More than their differences, Osnos and Lifton don’t seem to disagree too much, in so much as they analyze separate aspects and perspectives of the very same fundamental facet of human nature. While Lifton and Osnos’ thoughts on the apocalypse seem to be separated as religious and secular respectively, with only slight influence from the other type of apocalyptic theory, they are speaking of the same type of apocalypse, split less along secular/non-secular lines and more on socio-economic lines. Lifton’s arguments and beliefs lend more to the common experience of the majority, while Osnos details the experiences of the 1%—while very different thought goes into the why of the fear, the fear and anticipation of the apocalypse is held common. It is the same apocalypse. Reid Hoffman, co-founder of LinkedIn told Osnos in an interview “Human motivation is complex, and I think people can say, ‘now I have a safety blanket for this thing that scares me.’” (Osnos 7). This idea of a safety net is important, because this is how Lifton portrays apocalyptic views in his article; the apocalypse brings a sense of hope that things will one day get better for them. As Lifton says, “Apocalyptic visions…have flourished during times of great suffering.” (Lifton 62). Lifton’s view of the apocalypse offers hope, a safety net of sorts, for those who need it, that things will get better eventually. But the duality of Lifton and Osnos’ arguments is, that for things to improve for the people Lifton is describing, it is generally thought that they have to worsen for the elite Osnos offers insight to, painting a common apocalypse as a sort of zero-sum game.

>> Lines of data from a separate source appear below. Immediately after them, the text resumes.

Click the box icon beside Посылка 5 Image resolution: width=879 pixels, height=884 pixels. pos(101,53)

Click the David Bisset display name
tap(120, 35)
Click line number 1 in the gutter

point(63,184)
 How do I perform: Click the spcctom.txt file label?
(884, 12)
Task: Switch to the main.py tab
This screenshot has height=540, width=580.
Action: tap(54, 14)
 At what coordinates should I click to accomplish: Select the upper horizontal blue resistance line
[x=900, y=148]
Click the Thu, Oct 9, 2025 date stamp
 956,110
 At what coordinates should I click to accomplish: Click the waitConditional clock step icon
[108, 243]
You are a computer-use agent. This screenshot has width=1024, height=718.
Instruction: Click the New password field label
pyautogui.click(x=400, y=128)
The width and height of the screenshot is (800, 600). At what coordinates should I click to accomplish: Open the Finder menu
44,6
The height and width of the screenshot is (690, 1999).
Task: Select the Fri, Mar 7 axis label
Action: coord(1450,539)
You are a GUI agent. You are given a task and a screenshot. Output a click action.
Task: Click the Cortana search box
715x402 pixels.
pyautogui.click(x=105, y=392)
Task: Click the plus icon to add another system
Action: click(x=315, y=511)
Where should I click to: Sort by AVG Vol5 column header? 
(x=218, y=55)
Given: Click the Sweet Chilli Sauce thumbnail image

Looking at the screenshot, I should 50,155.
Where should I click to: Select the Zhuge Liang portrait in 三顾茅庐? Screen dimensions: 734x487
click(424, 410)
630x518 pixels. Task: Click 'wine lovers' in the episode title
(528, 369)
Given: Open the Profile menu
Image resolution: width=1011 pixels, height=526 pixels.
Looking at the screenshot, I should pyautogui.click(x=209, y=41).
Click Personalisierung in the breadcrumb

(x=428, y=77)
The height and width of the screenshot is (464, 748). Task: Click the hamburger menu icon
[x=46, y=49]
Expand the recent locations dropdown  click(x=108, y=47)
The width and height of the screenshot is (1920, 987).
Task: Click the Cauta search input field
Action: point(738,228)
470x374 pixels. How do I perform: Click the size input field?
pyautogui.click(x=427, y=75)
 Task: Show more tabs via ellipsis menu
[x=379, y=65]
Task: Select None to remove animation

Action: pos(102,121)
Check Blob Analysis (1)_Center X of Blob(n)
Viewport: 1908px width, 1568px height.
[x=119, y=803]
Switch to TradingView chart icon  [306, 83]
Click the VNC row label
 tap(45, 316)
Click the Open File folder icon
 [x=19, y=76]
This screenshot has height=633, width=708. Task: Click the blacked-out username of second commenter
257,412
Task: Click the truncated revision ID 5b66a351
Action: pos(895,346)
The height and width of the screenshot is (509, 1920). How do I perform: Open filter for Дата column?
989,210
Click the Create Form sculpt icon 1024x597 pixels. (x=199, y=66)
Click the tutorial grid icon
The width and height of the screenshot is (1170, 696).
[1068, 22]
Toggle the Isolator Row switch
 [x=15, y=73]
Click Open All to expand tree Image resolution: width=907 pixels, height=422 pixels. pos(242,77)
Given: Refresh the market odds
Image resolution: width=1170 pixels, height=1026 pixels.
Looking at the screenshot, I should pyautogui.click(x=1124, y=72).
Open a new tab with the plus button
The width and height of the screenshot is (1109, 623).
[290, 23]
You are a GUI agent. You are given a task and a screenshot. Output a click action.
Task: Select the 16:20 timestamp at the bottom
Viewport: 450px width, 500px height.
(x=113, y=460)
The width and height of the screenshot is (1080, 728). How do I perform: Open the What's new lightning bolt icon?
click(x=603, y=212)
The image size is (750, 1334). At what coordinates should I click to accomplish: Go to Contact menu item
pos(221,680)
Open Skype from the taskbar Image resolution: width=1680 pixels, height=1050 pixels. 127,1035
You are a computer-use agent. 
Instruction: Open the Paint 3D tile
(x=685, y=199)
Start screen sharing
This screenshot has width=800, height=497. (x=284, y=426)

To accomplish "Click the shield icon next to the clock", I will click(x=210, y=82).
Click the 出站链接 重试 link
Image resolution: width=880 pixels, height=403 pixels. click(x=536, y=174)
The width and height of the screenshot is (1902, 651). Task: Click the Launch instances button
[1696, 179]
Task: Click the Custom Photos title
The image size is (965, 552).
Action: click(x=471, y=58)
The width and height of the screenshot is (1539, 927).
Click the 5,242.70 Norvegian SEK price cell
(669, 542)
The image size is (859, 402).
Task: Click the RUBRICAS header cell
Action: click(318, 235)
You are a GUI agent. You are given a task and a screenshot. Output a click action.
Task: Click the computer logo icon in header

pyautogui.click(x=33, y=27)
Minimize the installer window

Fear is the driving belief of the apocalypse, not necessarily fear of the apocalypse, but its cause, coming from an external force. Fear of being unprepared, or the consequences if it isn’t your apocalypse—that if you are not a part of it, you’ll be left behind. For the masses analyzed by Lifton, there is a fear that if the apocalypse, or some apocalyptic-like event does not come to pass, things will never get better. For them, the apocalypse is a source of comfort and hope. For the upper-crust described by Osnos, this very same apocalypse which gives the majority comfort is a source of fear, because they have achieved what they see as their best possible lives, and any change in the status quo may mean the downfall of their money or power. But there is also a comfort to naming this fear; comfort in feeling as if one can prepare for an apocalyptic event rather than a nameless, faceless uneasiness which can stem from an unconscious sense of guilt for leading these better lives. The apocalypse changes with times and places, as the status quo shifts and power changes hands, but the core belief remains the same: a name, a system to believe in, for the fear people have, and the hope they crave.
Lifton, Robert Jay. ““In the Lord’s Hands”.” World Policy Journal 20, no. 3 (September 1, 2003): 59-69. Accessed September 1, 2018. doi:10.1215/07402775-2003-4002.